If this was covered in this thread I missed it, sorry, just point me in the right direction then instead of having to type out a long answer :D

Thanks, Sean
 
Sean, the 2k clear is what Troy used and it is an actual 2 part paint. The can has a reservoir in the bottom of it that contains the hardener/catalyst. You use the special cap from the can to puncture the reservoir and release the catalyst into the paint. Once the reservoir has been punctured you have something like 12 hours to use the can. This is really good stuff, I have gotten to where I keep two cans in my shop at all times.

On the lacquer vs. enamel, well it comes down to preference really. Lacquer to me is thicker, levels better, and takes less overall work. It also gives you a real warm tone of color. I find lacquer to work better for a vintage look and using dark or warm colors. Enamel is easier to use if you are doing effects or multilayer paint jobs. Also enamel gives you a much glossier effect when done right. For example, let say you wanted a solid black bike, gloss, no fancy stuff...well then I would go with lacquer. If you were to use enamel you could get a real nice shiny gloss black, but they would look different. The best way I can explain this it the finish just has a different luster, like polished nickel vs. chrome. The lacquer will give you a warm ambient glow like the polished nickel will, while the enamel with loads of clear will give you the pop of chrome.
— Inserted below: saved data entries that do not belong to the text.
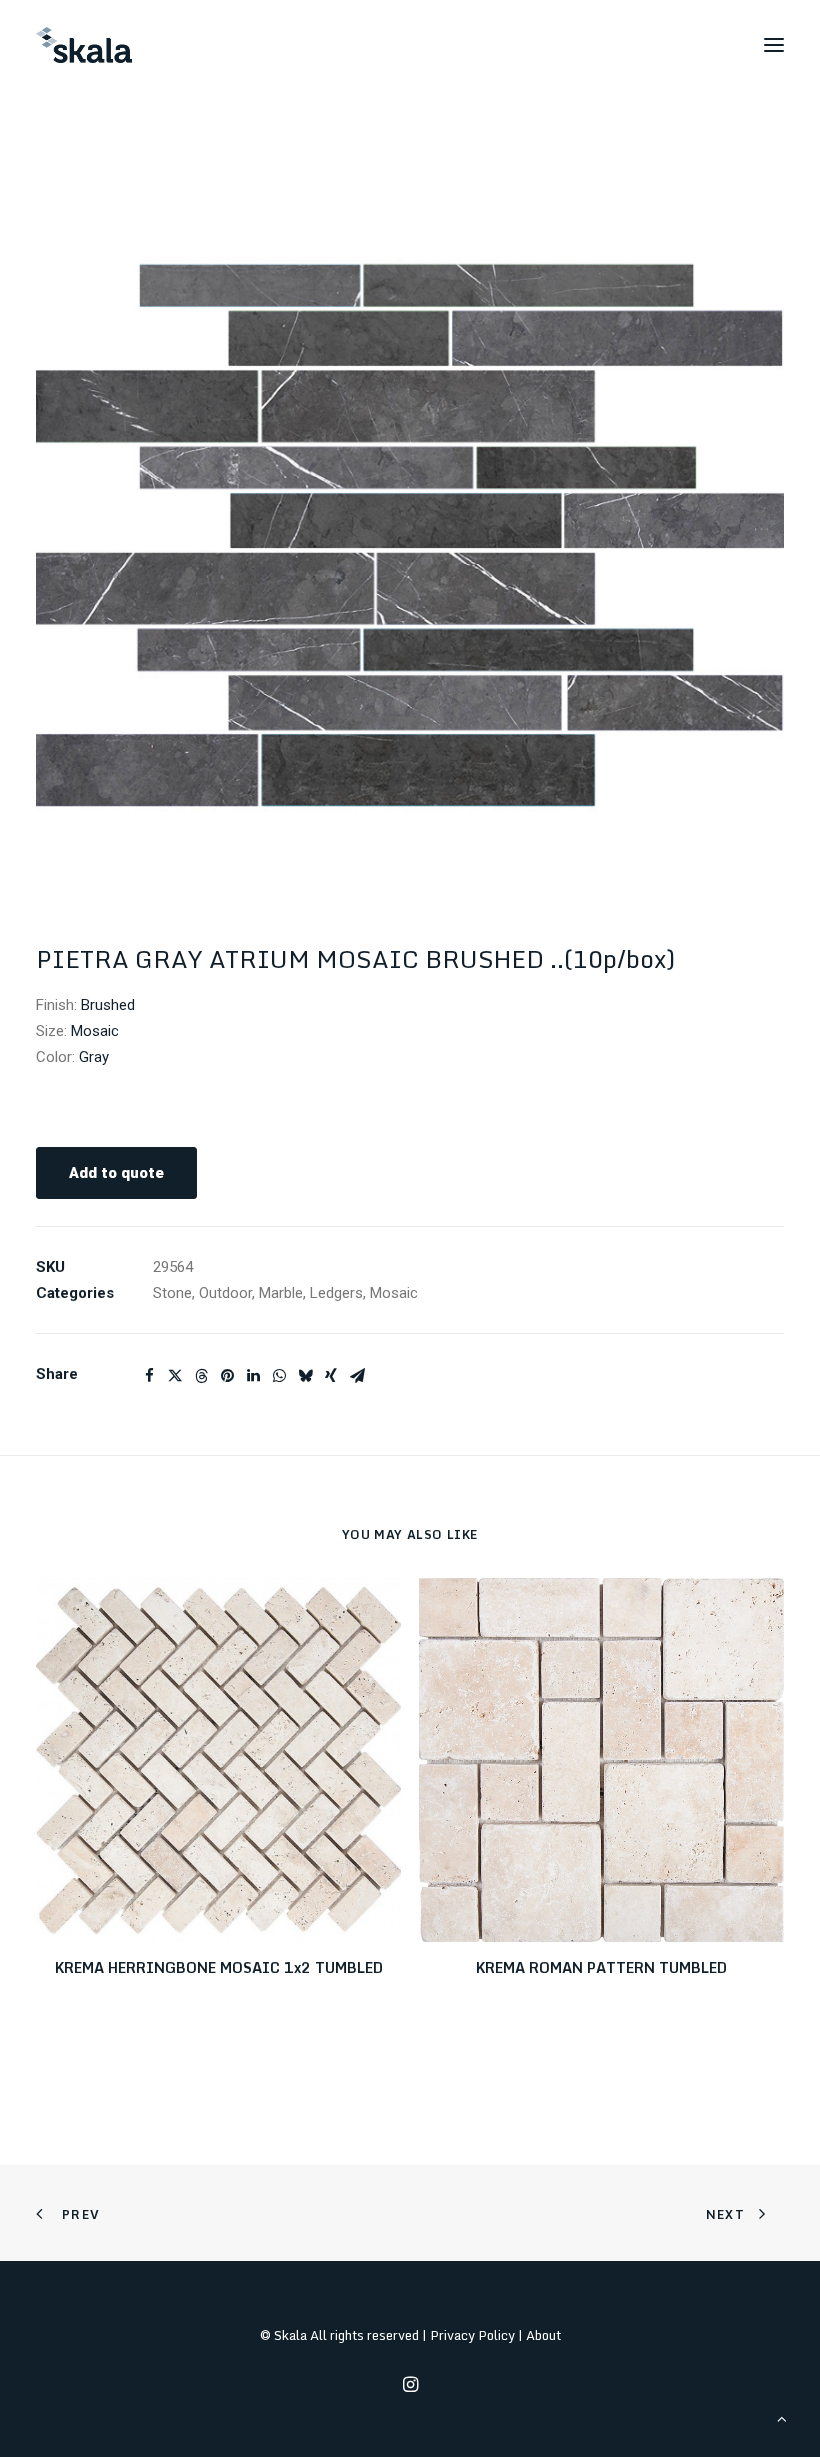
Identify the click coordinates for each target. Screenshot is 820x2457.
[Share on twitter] (175, 1376)
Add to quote (116, 1173)
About (543, 2335)
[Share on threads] (201, 1376)
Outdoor (225, 1293)
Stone (172, 1293)
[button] (774, 45)
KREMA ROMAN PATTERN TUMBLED (601, 1967)
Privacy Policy (472, 2335)
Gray (94, 1057)
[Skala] (84, 45)
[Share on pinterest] (227, 1376)
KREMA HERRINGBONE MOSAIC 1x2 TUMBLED (219, 1967)
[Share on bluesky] (305, 1376)
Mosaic (95, 1031)
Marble (281, 1293)
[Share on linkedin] (253, 1376)
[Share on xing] (331, 1376)
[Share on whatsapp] (279, 1376)
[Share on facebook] (149, 1376)
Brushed (108, 1005)
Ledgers (336, 1293)
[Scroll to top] (782, 2418)
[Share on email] (357, 1376)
I have never used the 2k clear on lacquer, so I am not sure what the result would be, but the 2k works great on enamel. The real trick is you have to allow the paint to fully gas out before using the 2k on it. I like for it to sit 7 days in a warmish dry area (70-80 degrees).
 
DONT use either go with basecoat/clearcoat or an urathane b/c is a 2 stage paint, U is a single stage paint. You cant get it in a spray can but you can shoot it outta a 14 dollar gun from harbor freight and a little compressor. Lacquer and enamel went out with dicsco. b/c is pretty much goof proof!!!
 
fishdogy said:
DONT use either go with basecoat/clearcoat or an urathane b/c is a 2 stage paint, U is a single stage paint. You cant get it in a spray can but you can shoot it outta a 14 dollar gun from harbor freight and a little compressor. Lacquer and enamel went out with dicsco. b/c is pretty much goof proof!!!

I must have missed the DTT decoder pin it takes to decipher this message! :-\
 
fishdogy said:
DONT use either go with basecoat/clearcoat or an urathane b/c is a 2 stage paint, U is a single stage paint. You cant get it in a spray can but you can shoot it outta a 14 dollar gun from harbor freight and a little compressor. Lacquer and enamel went out with dicsco. b/c is pretty much goof proof!!!

Well fish the thread is titled "rattle can"so I think people reading this, are looking for what is posted here. If you have a good system, you can write up a thread, and put a link here, for those who want to check out other options.
That would be cool. 8)
 
Anyone ever paint a tank with the rustoleum stainless steel appliance paint? I'm going to do my tank in it but I have to wait until the weather is warmer.
 
mookie, I have not used the SS color, but I have used black and white rustoleum appliance epoxy, it is really good stuff! I have found though that it sometimes reacts bad with some other paints if you are planning on doing a multi-layer job!
 
mookieo2 said:
Anyone ever paint a tank with the rustoleum stainless steel appliance paint? I'm going to do my tank in it but I have to wait until the weather is warmer.

Woah! I didn't even know that they made a stainless steel paint... I was going to just strip my paint and clear it, but painting it may be easier!
 
I was going to do this exact same thing...seems like an easy way to avoid rust and still get that naked look...
 
Gotta say that the Stainless Appliance color is gorgeous! Unfortunately, I have to respray because my body work is shit but the color itself is phenomenal. I love it.